- _THE EXERCISE_: Copy out the rows word for word, starting at the line that contains "Click the cyan 200m depth contour legend line" and ending at the line that contains "Action: click(x=401, y=423)", with both of those lines included.

- _DATA EXTRACT_:
* Begin *

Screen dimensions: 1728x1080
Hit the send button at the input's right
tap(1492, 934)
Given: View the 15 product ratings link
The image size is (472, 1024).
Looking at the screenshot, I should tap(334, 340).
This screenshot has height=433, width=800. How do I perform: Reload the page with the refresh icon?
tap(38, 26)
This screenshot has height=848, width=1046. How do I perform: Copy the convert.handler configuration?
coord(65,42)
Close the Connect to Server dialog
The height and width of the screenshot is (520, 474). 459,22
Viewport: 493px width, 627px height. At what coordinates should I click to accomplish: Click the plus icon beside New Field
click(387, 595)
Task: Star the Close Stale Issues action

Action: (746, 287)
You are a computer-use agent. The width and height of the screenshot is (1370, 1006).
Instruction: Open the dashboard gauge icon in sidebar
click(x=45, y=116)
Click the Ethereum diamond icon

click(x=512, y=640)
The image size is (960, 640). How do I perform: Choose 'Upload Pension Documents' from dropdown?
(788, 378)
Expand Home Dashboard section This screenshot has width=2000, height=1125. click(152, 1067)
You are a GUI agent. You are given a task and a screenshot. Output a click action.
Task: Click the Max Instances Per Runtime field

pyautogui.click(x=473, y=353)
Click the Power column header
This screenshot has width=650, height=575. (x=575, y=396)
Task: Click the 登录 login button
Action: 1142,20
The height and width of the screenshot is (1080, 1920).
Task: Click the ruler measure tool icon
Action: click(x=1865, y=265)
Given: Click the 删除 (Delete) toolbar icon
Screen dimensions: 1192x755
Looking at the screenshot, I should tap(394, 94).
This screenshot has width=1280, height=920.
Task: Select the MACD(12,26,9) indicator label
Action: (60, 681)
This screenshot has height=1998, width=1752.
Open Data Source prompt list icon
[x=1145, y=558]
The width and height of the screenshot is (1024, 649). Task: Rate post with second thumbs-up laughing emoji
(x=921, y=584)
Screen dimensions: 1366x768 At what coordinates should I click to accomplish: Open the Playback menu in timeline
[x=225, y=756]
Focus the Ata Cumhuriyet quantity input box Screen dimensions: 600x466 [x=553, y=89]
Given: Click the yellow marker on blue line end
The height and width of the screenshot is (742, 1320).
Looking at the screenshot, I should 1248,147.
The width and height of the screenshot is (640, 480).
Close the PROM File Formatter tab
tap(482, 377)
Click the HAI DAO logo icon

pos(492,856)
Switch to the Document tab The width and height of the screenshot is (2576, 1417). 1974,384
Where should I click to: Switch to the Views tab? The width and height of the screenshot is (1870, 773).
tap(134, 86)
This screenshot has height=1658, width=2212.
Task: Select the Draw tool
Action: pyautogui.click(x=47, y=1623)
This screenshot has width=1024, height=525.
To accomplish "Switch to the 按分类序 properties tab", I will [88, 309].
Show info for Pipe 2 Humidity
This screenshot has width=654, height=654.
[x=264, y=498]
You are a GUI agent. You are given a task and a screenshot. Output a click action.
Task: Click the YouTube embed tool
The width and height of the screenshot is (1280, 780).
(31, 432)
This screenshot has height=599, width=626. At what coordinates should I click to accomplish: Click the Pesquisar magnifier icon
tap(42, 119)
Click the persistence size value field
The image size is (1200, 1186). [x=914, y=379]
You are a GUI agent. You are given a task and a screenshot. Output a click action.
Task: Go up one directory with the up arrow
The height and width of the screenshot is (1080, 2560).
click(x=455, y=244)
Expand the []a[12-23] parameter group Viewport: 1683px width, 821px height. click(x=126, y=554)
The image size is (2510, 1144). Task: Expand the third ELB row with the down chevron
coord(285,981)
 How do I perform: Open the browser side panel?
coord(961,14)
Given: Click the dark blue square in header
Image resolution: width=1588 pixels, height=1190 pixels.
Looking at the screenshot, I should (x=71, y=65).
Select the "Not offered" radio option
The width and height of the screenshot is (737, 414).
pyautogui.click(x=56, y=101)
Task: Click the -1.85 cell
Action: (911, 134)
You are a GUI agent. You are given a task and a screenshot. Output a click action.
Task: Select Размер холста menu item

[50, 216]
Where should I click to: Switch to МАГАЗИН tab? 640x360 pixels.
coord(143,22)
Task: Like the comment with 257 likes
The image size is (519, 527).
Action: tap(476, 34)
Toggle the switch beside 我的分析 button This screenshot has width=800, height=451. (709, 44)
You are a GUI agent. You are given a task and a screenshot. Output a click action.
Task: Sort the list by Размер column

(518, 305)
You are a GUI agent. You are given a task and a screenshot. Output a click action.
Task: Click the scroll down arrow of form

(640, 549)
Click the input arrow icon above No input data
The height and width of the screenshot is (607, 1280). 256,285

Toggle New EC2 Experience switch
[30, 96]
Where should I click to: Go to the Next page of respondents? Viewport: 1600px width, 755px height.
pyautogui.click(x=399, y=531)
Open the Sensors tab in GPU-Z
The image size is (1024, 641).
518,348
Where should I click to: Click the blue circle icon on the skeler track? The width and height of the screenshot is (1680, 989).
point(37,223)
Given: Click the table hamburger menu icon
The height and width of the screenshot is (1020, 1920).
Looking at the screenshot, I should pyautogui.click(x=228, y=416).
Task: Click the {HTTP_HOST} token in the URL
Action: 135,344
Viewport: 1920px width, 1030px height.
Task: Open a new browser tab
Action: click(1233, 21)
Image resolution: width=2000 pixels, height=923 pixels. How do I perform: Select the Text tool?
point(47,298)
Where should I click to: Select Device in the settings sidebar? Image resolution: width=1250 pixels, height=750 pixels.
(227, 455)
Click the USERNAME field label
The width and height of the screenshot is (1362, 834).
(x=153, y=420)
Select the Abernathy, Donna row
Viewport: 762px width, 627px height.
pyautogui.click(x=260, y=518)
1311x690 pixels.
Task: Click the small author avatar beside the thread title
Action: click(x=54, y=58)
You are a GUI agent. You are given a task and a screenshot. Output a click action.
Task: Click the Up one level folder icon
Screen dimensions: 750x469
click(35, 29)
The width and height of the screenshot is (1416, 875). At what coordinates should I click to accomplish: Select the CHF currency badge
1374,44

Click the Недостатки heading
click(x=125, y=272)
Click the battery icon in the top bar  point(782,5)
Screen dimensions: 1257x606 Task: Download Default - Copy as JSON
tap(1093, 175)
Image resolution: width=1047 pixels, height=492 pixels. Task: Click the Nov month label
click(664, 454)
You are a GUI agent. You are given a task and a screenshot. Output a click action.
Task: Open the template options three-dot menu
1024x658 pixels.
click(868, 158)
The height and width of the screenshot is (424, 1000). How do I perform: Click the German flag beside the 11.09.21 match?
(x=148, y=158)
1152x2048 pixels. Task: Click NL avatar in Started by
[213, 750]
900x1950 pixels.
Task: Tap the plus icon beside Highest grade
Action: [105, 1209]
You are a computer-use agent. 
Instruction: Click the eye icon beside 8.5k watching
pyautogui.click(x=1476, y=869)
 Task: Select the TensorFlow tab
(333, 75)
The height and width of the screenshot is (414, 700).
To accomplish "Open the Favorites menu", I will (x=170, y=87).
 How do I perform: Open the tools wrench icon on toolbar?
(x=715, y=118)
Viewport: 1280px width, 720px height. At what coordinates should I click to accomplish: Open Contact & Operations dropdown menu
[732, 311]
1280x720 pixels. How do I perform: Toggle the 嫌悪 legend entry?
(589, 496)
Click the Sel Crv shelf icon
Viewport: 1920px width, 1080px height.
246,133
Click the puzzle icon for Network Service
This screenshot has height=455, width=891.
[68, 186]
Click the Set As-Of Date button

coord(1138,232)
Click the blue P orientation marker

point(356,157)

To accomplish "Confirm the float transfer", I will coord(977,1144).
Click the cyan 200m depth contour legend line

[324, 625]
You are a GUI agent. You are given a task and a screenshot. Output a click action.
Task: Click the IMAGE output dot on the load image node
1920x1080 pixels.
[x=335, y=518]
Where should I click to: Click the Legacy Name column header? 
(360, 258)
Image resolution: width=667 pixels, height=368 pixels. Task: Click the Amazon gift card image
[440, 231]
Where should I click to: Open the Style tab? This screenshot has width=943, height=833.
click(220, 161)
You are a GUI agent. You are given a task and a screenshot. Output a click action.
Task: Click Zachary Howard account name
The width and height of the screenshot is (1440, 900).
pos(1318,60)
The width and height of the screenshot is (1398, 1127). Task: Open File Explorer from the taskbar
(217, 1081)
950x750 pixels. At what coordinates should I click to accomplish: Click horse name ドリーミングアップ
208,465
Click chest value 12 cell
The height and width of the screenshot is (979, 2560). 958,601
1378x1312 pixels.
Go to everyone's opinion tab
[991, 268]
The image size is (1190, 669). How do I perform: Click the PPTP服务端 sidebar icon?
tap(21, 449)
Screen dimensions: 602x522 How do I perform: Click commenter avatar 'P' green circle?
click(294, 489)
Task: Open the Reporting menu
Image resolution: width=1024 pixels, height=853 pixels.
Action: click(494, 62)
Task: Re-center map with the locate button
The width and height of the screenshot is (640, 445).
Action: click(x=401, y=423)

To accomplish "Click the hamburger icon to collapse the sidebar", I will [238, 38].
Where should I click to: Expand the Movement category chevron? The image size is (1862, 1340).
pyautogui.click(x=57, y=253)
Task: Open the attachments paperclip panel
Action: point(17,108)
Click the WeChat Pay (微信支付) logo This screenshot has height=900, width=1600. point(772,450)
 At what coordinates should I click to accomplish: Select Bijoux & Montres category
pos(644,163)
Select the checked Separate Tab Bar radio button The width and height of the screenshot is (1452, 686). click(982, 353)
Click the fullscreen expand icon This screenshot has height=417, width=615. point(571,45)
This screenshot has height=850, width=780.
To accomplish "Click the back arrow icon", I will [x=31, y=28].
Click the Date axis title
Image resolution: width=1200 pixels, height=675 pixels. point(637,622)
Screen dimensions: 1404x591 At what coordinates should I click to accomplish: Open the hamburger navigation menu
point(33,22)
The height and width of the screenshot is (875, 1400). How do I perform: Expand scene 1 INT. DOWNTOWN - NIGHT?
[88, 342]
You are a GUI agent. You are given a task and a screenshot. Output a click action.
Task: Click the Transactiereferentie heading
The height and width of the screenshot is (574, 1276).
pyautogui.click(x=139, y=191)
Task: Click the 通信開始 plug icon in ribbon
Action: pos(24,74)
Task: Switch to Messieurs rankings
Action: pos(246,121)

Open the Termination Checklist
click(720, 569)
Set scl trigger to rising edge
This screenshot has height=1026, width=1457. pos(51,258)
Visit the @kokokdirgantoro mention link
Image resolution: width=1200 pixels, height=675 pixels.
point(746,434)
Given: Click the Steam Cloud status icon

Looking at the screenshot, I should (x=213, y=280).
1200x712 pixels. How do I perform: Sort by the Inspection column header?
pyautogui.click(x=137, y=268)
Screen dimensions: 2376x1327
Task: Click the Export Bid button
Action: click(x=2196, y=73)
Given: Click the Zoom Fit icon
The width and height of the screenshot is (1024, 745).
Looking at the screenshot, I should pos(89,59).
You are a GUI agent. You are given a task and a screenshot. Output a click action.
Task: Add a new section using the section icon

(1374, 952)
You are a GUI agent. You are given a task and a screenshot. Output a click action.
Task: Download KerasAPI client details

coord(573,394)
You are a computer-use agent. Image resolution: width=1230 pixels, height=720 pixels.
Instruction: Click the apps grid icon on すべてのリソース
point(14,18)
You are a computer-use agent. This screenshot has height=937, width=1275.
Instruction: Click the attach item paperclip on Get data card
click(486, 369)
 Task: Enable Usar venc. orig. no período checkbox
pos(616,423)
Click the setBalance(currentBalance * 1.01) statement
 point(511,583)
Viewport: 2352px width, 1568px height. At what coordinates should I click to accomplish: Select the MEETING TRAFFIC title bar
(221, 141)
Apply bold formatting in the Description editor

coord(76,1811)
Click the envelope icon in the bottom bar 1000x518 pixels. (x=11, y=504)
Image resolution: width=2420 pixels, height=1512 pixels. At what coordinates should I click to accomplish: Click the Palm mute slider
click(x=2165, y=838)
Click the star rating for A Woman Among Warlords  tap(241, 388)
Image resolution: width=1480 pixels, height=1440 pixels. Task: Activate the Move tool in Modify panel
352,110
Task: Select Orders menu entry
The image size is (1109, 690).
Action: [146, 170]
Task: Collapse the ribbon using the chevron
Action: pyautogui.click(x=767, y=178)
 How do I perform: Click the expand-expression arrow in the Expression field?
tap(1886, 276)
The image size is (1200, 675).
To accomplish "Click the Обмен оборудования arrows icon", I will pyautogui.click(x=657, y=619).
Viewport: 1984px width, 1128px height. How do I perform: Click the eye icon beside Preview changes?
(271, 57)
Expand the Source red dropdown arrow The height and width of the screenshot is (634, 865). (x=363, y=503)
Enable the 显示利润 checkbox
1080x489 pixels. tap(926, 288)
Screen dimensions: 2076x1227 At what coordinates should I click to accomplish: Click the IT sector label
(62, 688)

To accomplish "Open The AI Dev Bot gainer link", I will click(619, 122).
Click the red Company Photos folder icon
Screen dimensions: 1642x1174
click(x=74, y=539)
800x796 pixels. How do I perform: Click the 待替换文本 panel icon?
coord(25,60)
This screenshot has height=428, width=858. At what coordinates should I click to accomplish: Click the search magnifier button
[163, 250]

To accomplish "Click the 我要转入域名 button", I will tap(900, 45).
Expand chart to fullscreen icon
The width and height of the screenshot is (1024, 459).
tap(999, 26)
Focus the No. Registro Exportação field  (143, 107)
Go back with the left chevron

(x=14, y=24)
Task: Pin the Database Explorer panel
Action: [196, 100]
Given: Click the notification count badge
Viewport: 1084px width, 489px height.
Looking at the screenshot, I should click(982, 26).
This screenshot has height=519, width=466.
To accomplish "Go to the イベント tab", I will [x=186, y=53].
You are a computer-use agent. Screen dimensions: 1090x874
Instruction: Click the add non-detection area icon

* End *

- _RESPONSE TO THE TASK_:
Click the cyan 200m depth contour legend line

[324, 625]
You are a GUI agent. You are given a task and a screenshot. Output a click action.
Task: Click the IMAGE output dot on the load image node
1920x1080 pixels.
[x=335, y=518]
Where should I click to: Click the Legacy Name column header? 
(360, 258)
Image resolution: width=667 pixels, height=368 pixels. Task: Click the Amazon gift card image
[440, 231]
Where should I click to: Open the Style tab? This screenshot has width=943, height=833.
click(220, 161)
You are a GUI agent. You are given a task and a screenshot. Output a click action.
Task: Click Zachary Howard account name
The width and height of the screenshot is (1440, 900).
pos(1318,60)
The width and height of the screenshot is (1398, 1127). Task: Open File Explorer from the taskbar
(217, 1081)
950x750 pixels. At what coordinates should I click to accomplish: Click horse name ドリーミングアップ
208,465
Click chest value 12 cell
The height and width of the screenshot is (979, 2560). 958,601
1378x1312 pixels.
Go to everyone's opinion tab
[991, 268]
The image size is (1190, 669). How do I perform: Click the PPTP服务端 sidebar icon?
tap(21, 449)
Screen dimensions: 602x522 How do I perform: Click commenter avatar 'P' green circle?
click(294, 489)
Task: Open the Reporting menu
Image resolution: width=1024 pixels, height=853 pixels.
Action: click(494, 62)
Task: Re-center map with the locate button
The width and height of the screenshot is (640, 445).
Action: click(x=401, y=423)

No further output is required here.